The challenges of using appliance-based zero-trust security are amplified in a virtualized data center as the number of VMs per server increases. There is an additional operational challenge in securing VMs, since they can be shut down and brought back up on a different server or sometimes in a different data center or even live migrated. This means the policies associated with a VM should move with it as well, or else all policies have to be programmed on all security appliances.

As a result, we have to think of a different deployment mechanism for zero-trust in data centres and in particular, virtualized data centers. This can be done by distributing security to each server using virtual appliances running alongside the VMs, by implementing security at the host/hypervisor level using Linux iptables, or at the vSwitch level using Open vSwitch (OVS) Conntrack.

This method (Figure 2a) presents the same problems of scalability and performance and the same operational challenges as the standard security appliance model. The virtual security appliance becomes the bottleneck. It is difficult to manage the policies one appliance at a time. When VMs move, it is extremely challenging to move the policies. In addition, the virtual security appliance is now consuming valuable server resources like CPU, memory and disk space that should be used to run VMs and deliver revenue-generating services.

Distributed security using Linux Bridge and iptables: This method (Figure 2b) solves some of the scale challenges because Linux iptables are available on all Linux hosts. However, by adding another layer of bridging between OVS and VMs, the performance suffers immensely. It is also a massive operational challenge to program taps and then policies for each Linux bridge. VM live migration and/or movement is still extremely challenging as the bridges, taps and policies have to be manually programmed.

Distributed security using OVS Conntrack: The basic solution for operational challenges is to add OVS Conntrack to OVS networking (Figure 2c). OVS has well-defined APIs for integrating with data center management stacks including OpenStack – e.g., OpenStack Security Groups are mapped to OVS Conntrack. This significantly reduces the operational complexity of deploying distributed security. Also, it removes the additional abstraction and provides a little bit better performance than using Linux iptables. However, this approach still does not address performance and scale.
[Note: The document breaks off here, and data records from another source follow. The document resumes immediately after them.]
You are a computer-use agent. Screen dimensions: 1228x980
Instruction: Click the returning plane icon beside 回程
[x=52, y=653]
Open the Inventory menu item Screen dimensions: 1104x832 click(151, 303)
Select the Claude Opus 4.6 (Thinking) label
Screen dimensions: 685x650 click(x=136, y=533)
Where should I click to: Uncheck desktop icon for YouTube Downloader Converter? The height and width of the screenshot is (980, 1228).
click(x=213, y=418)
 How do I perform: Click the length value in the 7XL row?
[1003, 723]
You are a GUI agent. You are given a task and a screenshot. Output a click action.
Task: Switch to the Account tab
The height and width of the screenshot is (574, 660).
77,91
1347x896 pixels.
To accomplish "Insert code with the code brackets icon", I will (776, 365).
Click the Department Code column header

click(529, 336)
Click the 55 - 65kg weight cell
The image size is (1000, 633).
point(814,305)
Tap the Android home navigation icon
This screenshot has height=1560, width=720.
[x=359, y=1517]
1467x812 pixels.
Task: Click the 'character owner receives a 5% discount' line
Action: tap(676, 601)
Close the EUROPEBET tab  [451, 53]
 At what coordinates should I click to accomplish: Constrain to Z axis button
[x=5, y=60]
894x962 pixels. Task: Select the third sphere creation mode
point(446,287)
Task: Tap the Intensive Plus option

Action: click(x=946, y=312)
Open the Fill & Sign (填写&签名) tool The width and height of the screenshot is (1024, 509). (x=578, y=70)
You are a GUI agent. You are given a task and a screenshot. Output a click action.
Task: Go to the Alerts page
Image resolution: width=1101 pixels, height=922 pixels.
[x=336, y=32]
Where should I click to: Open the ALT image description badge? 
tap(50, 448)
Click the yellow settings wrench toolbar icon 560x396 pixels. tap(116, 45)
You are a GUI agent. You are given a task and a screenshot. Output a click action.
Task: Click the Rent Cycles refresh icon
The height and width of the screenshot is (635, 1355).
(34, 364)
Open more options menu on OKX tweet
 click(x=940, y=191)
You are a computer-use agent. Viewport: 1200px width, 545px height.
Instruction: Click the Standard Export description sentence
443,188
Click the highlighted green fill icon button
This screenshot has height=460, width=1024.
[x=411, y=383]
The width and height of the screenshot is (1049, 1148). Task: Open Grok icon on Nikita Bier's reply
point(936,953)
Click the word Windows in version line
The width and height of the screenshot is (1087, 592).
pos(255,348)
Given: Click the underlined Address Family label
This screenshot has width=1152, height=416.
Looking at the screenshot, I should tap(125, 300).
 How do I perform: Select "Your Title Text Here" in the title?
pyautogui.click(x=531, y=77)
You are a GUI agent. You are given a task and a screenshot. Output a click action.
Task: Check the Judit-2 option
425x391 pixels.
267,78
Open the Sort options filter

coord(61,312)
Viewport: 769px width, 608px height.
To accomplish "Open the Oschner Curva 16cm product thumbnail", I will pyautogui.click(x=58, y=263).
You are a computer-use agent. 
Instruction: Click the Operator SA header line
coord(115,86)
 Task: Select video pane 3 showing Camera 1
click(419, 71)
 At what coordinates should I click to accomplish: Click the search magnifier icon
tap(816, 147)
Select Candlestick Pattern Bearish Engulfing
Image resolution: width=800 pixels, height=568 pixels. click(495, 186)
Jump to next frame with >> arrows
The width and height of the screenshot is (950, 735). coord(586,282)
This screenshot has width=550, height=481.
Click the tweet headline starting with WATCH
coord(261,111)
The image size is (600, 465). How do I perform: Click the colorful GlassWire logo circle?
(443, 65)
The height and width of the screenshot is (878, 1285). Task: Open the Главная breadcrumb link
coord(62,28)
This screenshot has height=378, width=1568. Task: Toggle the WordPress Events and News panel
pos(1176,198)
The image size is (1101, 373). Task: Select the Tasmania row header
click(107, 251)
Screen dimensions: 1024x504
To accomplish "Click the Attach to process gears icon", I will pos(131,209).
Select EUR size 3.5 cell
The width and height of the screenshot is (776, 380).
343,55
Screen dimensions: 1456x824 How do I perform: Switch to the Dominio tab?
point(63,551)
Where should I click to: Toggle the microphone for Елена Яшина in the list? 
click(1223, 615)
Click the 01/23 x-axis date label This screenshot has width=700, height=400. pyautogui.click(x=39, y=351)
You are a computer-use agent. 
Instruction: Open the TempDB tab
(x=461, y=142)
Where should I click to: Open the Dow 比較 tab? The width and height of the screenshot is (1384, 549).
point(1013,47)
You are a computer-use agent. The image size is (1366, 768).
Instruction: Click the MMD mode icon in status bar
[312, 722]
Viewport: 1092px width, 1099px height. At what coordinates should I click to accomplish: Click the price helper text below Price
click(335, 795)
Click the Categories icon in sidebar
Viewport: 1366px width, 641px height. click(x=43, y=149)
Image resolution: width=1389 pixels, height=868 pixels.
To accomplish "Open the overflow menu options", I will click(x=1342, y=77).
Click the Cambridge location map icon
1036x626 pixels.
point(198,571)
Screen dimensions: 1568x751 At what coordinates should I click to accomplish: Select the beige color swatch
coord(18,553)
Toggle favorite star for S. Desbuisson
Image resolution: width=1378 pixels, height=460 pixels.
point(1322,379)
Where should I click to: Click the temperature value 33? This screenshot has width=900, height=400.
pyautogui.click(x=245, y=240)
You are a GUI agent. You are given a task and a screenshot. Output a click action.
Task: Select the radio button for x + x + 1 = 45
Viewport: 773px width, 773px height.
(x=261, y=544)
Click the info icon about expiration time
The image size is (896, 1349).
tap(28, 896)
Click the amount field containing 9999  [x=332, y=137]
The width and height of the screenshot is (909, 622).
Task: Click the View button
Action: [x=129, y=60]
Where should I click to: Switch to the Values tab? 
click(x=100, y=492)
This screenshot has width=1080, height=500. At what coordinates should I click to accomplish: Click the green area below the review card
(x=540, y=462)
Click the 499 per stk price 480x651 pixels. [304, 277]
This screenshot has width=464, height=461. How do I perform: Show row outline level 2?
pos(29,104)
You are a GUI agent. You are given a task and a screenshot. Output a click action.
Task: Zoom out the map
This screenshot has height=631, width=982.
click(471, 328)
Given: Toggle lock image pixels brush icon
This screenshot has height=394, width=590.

Deploying OVS with Conntrack in software results in very high CPU usage for that function alone.

To address these performance and scale issues, data center operators must find a way to offload OVS and Conntrack from the CPU cores. This allows them to provide a very high-performance distributed firewall on each server – close to the VMs – which can define policies and service granularity with a high number of connections being set up and tracked.

Offloading OVS Conntrack with a SmartNIC

The most efficient way to offload OVS and Conntrack is to use a SmartNIC and appropriate software. A SmartNIC is a network interface card that incorporates a programmable network processor which can run application software. By running Conntrack software in the SmartNIC’s processor, this chore is offloaded from the server CPU cores.

Offloading OVS Conntrack from the server CPU cores leads to far higher performance and scalability. Figure 3 (above) compares some representative performance metrics for the server CPU-based and SmartNIC-based implementations.

As can be seen in Figure 3, SmartNIC-based implementation delivers 4X the performance of a software-only, CPU-based implementation while consuming less than 3 percent of the CPU for a large number of flows.

Current implementations of software-only CPU-based Conntrack starts consuming more than 40 percent CPU at 100-500 unique flows and can go as high as 51 percent CPU utilization on a modern server with 48 cores. Clearly, using more than half a server to provide security is not a feasible solution when the central function of the server is to host VMs with applications/services that generate revenue.

Essentially, offloading OVS and Conntrack to a SmartNIC makes it feasible to implement security on a per-VM or per-container basis by removing the server usage penalty and expense, solving the scalability and performance issues, and, delivering better server utilization for application traffic as intended.